Still, that statement by the judges is significant, according to Sierra Club Managing Attorney Joanne Spalding, who said Tatel and Millett are underscoring the importance of the environmental issue that is not being addressed while the agency drags its feet.

"They are expressing concern that there is this Catch-22 — where EPA is saying we want to take another look at this, [and] the court is trying to give the new administration the benefit of the doubt," Spalding said. "But at the same time, we're in a situation where the rules are not in place ... and it's a critical pollutant that obviously needs to be controlled."

The concurrence also reaffirms the Supreme Court's finding that EPA has the obligation to regulate carbon emissions from fossil fuel power plants, Spalding added.

In its most recent status report to the court, filed July 31, EPA said the review of the CPP is ongoing, consistent with President Donald Trump's March executive order directing the agency to undertake that review. So far, EPA has advanced a proposed rule to the Office of Management and Budget as a result, but the status report contained few additional details. EPA asked the court to continue holding the litigation in abeyance "pending the conclusion of the expected forthcoming rulemaking."

Overall, details have been slow to take shape on the Trump administration's plan for addressing carbon emissions . Specifics on the forthcoming rulemaking are scarce, and OMB must wrap up its review before the new rule can be released for public comment.

Washington and energy industry observers expect EPA to call for a complete rollback of the Obama-era carbon rules on the grounds that the agency lacked authority to regulate the power sector in such a way, an argument CPP opponents have made in court.

In response to the July 31 status report, environmental groups including the Sierra Club complained that the agency had failed to provide any new details on the status of the rule, and had in fact left out information released by the OMB's Office of Information and Regulatory Affairs indicating that final action on the CPP could be at least a year away.

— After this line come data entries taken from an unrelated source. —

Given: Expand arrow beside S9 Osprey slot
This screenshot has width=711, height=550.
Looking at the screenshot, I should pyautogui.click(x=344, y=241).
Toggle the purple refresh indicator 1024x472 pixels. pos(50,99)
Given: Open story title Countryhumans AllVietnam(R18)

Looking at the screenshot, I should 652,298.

On July 21, OIRA issued its current unified agenda, which details the administration's regulatory priorities for the near and long term. The CPP was listed as a "long term action," which OIRA defines as an item that is not expected to be completed within 12 months from the date of the agenda's publication.

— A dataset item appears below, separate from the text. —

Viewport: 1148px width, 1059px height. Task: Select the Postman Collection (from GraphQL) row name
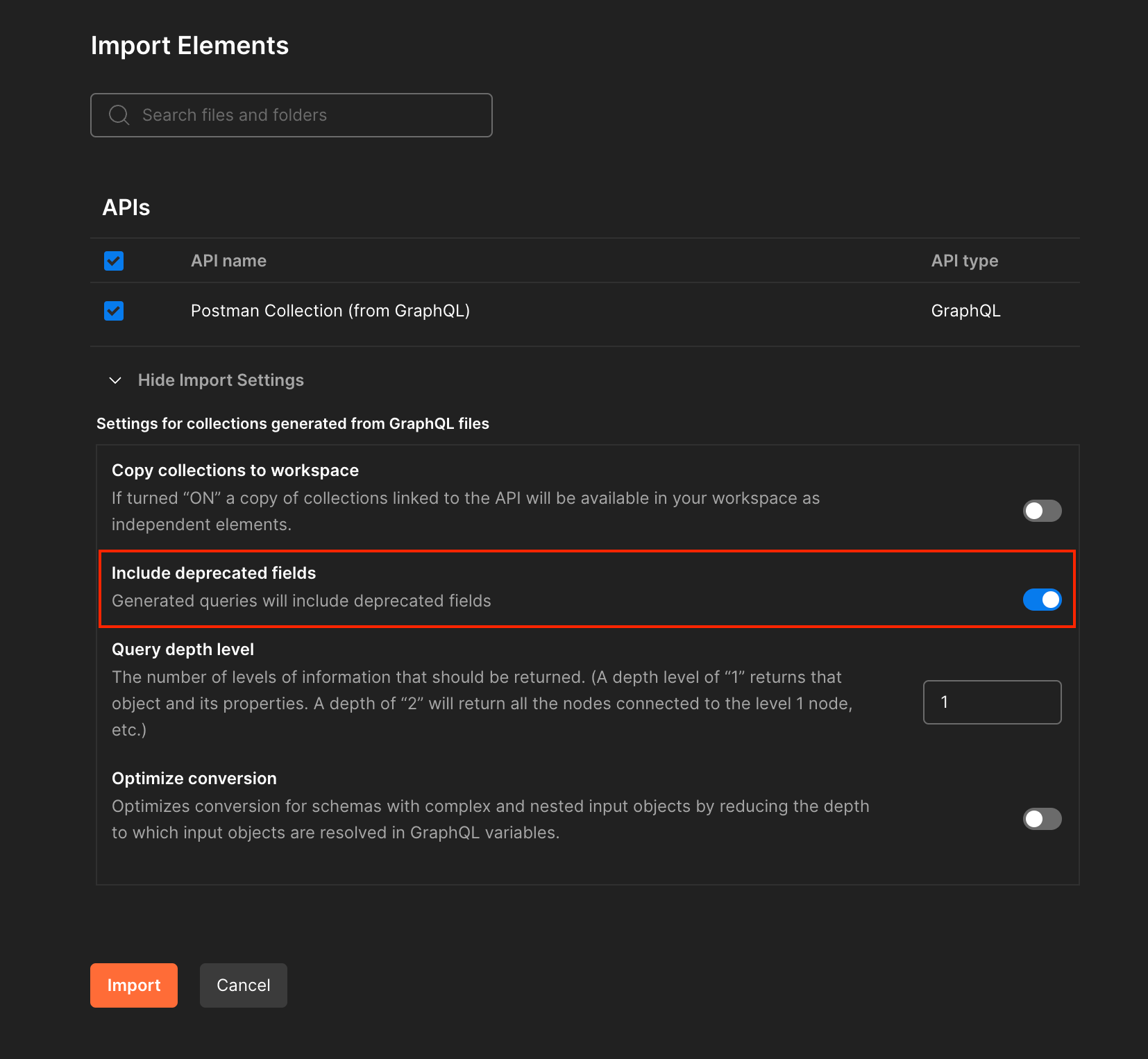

"The court should decide the case on the merits, or terminate it by remanding the case to EPA," the environmental groups argued.

Significant questions remain as to how the Supreme Court's stay would be applied in the event of remand, but the environmental groups argue that the case has been awaiting a final decision on the merits for nearly a year following the September 2016 oral arguments — longer than the high court imagined when it put the stay in place.

Tatel and Millett said the stay when combined with the DC Circuit's abeyance had "the effect of relieving EPA of its obligation to comply with [its] statutory duty for the indefinite future." The judges, however, stopped short of calling for the stay to be lifted, instead saying that "questions regarding the continuing scope and effect of the Supreme Court’s stay … must be addressed to that court."

A separate three-judge panel of the DC Circuit on August 10 also ordered consolidated lawsuits (State of North Dakota , et al. v. EPA, 15-1381) over EPA's associated carbon pollution standard (CPS) for new power plants to "remain held in abeyance pending further order of the court."

The CPS, which applies to new, modified and reconstructed power plants, put a 1,000 lb of CO2/MWh limit on emissions from new fossil fuel-fired generation and mandates the use of carbon capture and sequestration at any new coal facilities. The rule was also hit with a litany of lawsuits by many of the same players embroiled in the CPP legal battle. It, however, was not stayed, allowing the rule to take effect.

Under the August 10 order, EPA is to file status reports to the court every 90 days beginning October 27. Further, parties to the consolidated CPS cases "are directed to file motions to govern future proceedings in these cases within 30 days of the conclusion of EPA’s proceedings."